The Supreme Court appreciated the initiative of the petitioner for raising voice against the gross injustices being subjected to the women in the society and directed the courts to refrain from giving such perverse directions that might further undermine the dignity of the accused women. The petition incentivized the Supreme Court to pass certain guidelines against such offenders:  

  1. Bail conditions should not mandate, require or permit contact between the accused and the victim. Such conditions should seek to protect the complainant from any further harassment by the accused. 
  2. Where circumstances exist for the court to believe that there might be a potential threat of harassment of the victim, or upon apprehension expressed, after calling for reports from the police, the nature of protection shall be separately considered and appropriate order made, in addition to a direction to the accused not to make any contact with the victim. 
  3. In all cases where bail is granted, the complainant should immediately be informed that the accused has been granted bail and copy of the bail order made over to him/her within two days. 
  4. Bail conditions and orders should avoid reflecting stereotypical or patriarchal notions about women and their place in society, and must strictly be in accordance with the requirements of the Code of  Criminal Procedure, 1973. In other words, discussion about the dress, behavior, or past “conduct” or “morals” of the prosecutrix, should not enter the verdict granting bail. 
  5. The courts while adjudicating cases involving gender related crimes, should not suggest or entertain any notions (or encourage any steps) towards compromises between the prosecutrix and the accused to get married, suggest or mandate mediation between the accused and the survivor, or any form of compromise as it is beyond their powers and jurisdiction. 
  6. Sensitivity should be displayed at all times by judges, who should ensure that there is no traumatization of the prosecutrix, during the proceedings, or anything said during the arguments. 
  7. Judges especially should not use any words, spoken or written, that would undermine or shake the confidence of the survivor in the fairness or impartiality of the court.  
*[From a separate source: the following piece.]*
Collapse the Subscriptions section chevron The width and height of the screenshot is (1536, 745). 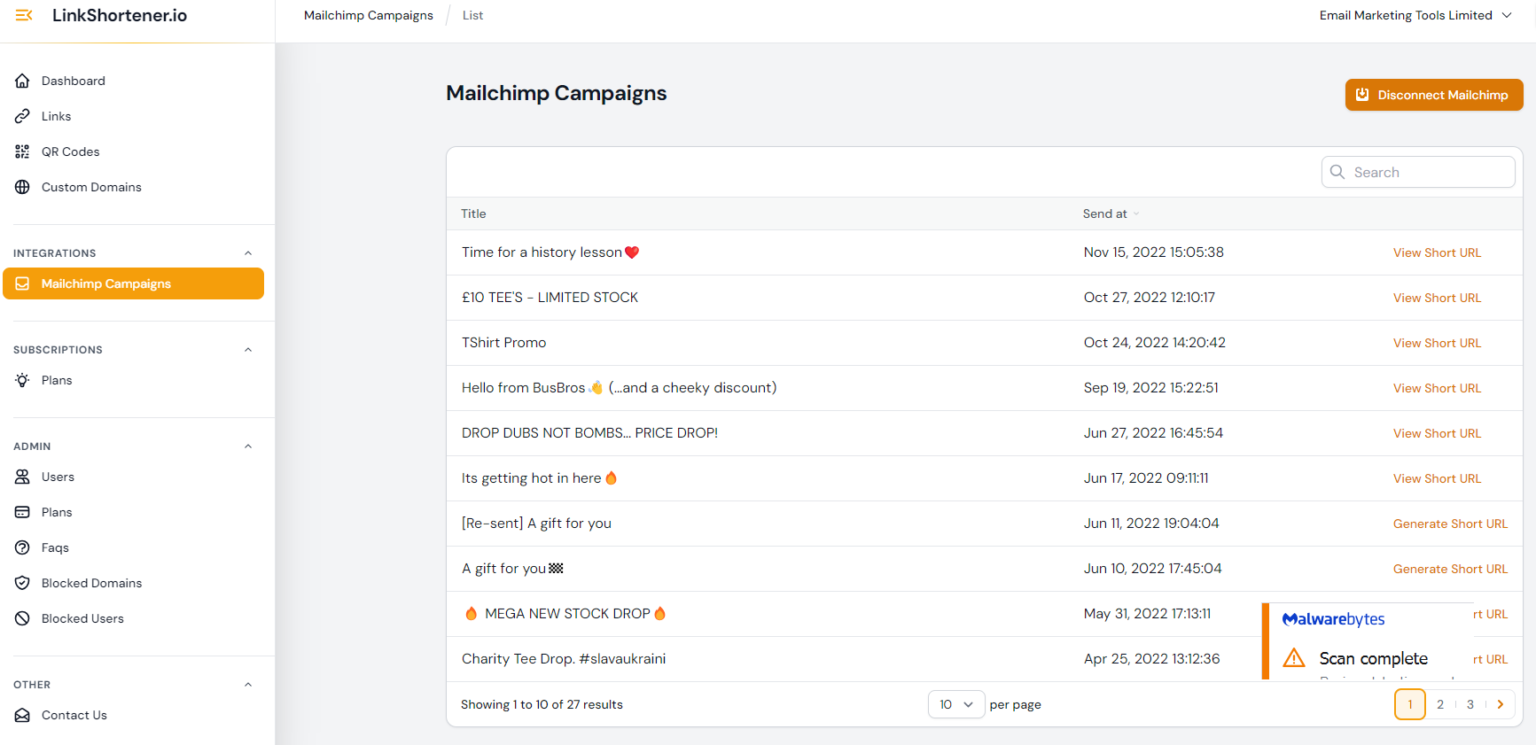[x=248, y=350]
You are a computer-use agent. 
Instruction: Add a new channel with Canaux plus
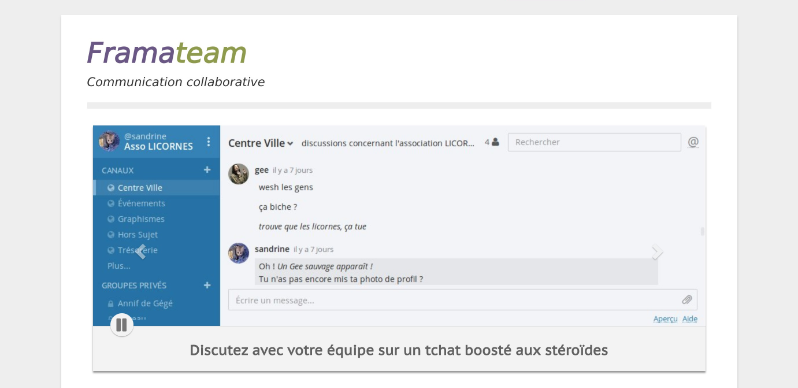[x=207, y=170]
Further, courts should desist from expressing any stereotype opinion, in words spoken during proceedings, or in the course of a judicial order, to the effect that  

(a) women are physically weak and need protection; 

(b) women are incapable of or cannot take decisions on their own;  

(c) men are the “head” of the household and should take all the decisions relating to family;  

(d) women should be submissive and  obedient according to our culture; 

(e) “good” women are sexually chaste; 

(f) motherhood is the duty and role of every woman, and assumptions to the effect that she wants to be a mother; 

(g) women should be the ones in charge of their children, their upbringing and care;  

(h) being alone at night or wearing certain clothes make women responsible for being attacked;  

(i) a woman consuming alcohol, smoking, etc. may justify unwelcome advances by men or “has asked for it”;  

(j) women are emotional and often overreact or dramatize events, hence it is necessary to corroborate their testimony;  

(k) testimonial evidence provided by women who are sexually active may be suspected when assessing “consent” in sexual offence cases; and  

(l) lack of evidence of physical harm in sexual offence case leads to an inference of consent by the woman. 

The court observed the importance of gender sensitisation and mandated that a module on gender sensitisation shall be included as part of the foundation training of every judge.  

The central theme of the judgment was to prevent the courts from overstepping their authority and passing such judgments which might lead to miscarriage of justice and a climate of arbitrariness in the society. Such judicial stereotyping reveal the inherent misogynistic mindset of our country’s male-dominated society. Women already face much discrimination in the society at almost all the levels, and judicial stereotyping does the work of adding insult to injury thus. The Courts have a diligent role to play in empathizing with the victims of sexual harassment, and not subjecting them further agony.